<<<<
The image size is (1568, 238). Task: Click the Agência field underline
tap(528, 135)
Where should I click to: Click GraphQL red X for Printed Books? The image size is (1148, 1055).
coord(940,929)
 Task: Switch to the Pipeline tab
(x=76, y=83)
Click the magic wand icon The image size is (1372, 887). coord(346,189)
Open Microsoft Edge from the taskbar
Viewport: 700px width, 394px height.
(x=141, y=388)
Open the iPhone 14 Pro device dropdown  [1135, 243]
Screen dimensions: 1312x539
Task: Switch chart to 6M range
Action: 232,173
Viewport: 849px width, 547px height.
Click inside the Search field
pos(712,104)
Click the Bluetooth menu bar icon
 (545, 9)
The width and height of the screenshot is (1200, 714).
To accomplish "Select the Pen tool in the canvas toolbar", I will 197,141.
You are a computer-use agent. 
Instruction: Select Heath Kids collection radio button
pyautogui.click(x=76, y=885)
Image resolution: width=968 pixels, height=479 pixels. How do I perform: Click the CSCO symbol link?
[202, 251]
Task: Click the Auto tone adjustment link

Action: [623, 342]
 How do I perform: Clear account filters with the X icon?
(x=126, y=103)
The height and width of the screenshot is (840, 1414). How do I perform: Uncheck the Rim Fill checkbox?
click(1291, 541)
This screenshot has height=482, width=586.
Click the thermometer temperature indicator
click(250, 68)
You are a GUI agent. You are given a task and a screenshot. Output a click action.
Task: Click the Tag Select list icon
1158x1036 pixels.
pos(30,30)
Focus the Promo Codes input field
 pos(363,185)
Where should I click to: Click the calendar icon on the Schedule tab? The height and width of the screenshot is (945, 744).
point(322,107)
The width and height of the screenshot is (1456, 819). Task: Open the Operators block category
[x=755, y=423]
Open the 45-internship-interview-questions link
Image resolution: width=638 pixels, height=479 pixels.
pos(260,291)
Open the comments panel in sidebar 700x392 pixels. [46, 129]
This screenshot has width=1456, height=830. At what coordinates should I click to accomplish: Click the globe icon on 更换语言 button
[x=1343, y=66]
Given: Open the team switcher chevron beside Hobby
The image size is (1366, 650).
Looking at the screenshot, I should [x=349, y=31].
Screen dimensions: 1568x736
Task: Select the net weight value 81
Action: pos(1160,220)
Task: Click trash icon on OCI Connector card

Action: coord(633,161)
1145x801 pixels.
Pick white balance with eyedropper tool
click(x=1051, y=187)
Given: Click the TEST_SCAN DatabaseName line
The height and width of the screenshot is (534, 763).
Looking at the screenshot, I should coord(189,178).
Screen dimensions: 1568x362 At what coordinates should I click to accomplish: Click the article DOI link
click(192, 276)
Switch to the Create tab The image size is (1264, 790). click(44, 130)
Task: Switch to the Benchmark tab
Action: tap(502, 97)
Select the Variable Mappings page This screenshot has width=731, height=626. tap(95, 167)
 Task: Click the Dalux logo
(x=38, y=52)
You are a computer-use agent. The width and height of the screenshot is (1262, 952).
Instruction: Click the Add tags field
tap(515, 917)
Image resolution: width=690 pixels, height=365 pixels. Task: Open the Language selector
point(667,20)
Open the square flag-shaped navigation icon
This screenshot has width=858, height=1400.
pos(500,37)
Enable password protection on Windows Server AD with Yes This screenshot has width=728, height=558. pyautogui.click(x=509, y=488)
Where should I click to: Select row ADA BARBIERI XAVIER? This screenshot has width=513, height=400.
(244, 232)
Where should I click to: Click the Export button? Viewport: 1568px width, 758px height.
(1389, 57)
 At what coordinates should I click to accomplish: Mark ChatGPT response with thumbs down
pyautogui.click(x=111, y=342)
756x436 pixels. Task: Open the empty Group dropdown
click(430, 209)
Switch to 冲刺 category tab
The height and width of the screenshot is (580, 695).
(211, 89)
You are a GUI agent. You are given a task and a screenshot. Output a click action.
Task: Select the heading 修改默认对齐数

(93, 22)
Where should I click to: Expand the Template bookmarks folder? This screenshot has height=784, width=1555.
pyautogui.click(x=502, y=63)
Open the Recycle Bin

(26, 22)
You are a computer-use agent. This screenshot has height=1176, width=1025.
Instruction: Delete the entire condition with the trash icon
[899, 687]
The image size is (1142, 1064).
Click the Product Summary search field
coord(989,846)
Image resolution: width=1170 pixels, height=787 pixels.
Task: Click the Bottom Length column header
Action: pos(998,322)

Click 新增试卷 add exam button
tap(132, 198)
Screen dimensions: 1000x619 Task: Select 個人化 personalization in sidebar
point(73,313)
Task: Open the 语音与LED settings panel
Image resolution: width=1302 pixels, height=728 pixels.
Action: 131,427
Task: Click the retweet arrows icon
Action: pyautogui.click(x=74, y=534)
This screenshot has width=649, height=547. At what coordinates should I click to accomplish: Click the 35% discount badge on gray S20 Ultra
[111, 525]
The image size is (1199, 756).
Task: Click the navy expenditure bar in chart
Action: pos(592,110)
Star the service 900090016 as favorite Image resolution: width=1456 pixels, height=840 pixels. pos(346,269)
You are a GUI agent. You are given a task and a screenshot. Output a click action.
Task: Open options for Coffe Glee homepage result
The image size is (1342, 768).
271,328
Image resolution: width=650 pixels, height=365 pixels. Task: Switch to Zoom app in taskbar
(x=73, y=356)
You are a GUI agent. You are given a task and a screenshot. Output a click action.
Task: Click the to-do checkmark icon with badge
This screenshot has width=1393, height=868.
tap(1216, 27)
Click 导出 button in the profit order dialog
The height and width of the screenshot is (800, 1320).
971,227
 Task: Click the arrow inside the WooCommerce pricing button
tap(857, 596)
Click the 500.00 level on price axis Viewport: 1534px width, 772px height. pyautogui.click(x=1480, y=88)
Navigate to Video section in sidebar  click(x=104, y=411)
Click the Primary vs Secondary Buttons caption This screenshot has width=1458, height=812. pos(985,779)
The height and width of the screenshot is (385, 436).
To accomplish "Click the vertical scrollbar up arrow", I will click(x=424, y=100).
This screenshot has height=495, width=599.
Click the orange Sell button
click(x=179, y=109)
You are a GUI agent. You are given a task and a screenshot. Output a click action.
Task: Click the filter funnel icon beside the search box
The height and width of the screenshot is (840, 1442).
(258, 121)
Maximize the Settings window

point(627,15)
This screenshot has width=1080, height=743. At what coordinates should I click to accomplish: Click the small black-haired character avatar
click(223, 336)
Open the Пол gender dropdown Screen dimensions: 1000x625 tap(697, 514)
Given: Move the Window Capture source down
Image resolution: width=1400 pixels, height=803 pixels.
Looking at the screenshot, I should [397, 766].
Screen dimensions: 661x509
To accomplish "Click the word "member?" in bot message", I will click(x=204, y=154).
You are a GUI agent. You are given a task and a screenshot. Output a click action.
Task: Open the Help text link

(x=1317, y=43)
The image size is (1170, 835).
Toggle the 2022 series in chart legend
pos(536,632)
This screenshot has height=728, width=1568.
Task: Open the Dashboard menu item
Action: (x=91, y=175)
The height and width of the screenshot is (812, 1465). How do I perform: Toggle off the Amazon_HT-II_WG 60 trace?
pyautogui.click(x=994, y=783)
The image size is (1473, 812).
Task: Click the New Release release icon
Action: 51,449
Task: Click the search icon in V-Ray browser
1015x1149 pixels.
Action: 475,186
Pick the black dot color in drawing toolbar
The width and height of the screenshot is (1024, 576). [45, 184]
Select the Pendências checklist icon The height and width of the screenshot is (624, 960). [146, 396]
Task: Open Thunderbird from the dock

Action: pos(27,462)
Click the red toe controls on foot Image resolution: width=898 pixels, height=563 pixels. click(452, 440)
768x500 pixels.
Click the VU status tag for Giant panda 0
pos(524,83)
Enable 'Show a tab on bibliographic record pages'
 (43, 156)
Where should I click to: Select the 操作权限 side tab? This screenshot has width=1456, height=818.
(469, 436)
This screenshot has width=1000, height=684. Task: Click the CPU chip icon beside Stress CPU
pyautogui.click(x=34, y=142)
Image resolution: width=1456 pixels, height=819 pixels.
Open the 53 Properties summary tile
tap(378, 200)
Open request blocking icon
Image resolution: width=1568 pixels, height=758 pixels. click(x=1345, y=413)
>>>>
:: EXERCISE REQUIREMENTS ::
Please reproduce word for word the lines that open with the line containing "Given: Click the TEST_SCAN DatabaseName line" and close with the line containing "(x=38, y=52)", including both of those lines.

:: THE SOLUTION ::
Given: Click the TEST_SCAN DatabaseName line
The height and width of the screenshot is (534, 763).
Looking at the screenshot, I should coord(189,178).
Screen dimensions: 1568x362 At what coordinates should I click to accomplish: Click the article DOI link
click(192, 276)
Switch to the Create tab The image size is (1264, 790). click(44, 130)
Task: Switch to the Benchmark tab
Action: tap(502, 97)
Select the Variable Mappings page This screenshot has width=731, height=626. tap(95, 167)
 Task: Click the Dalux logo
(x=38, y=52)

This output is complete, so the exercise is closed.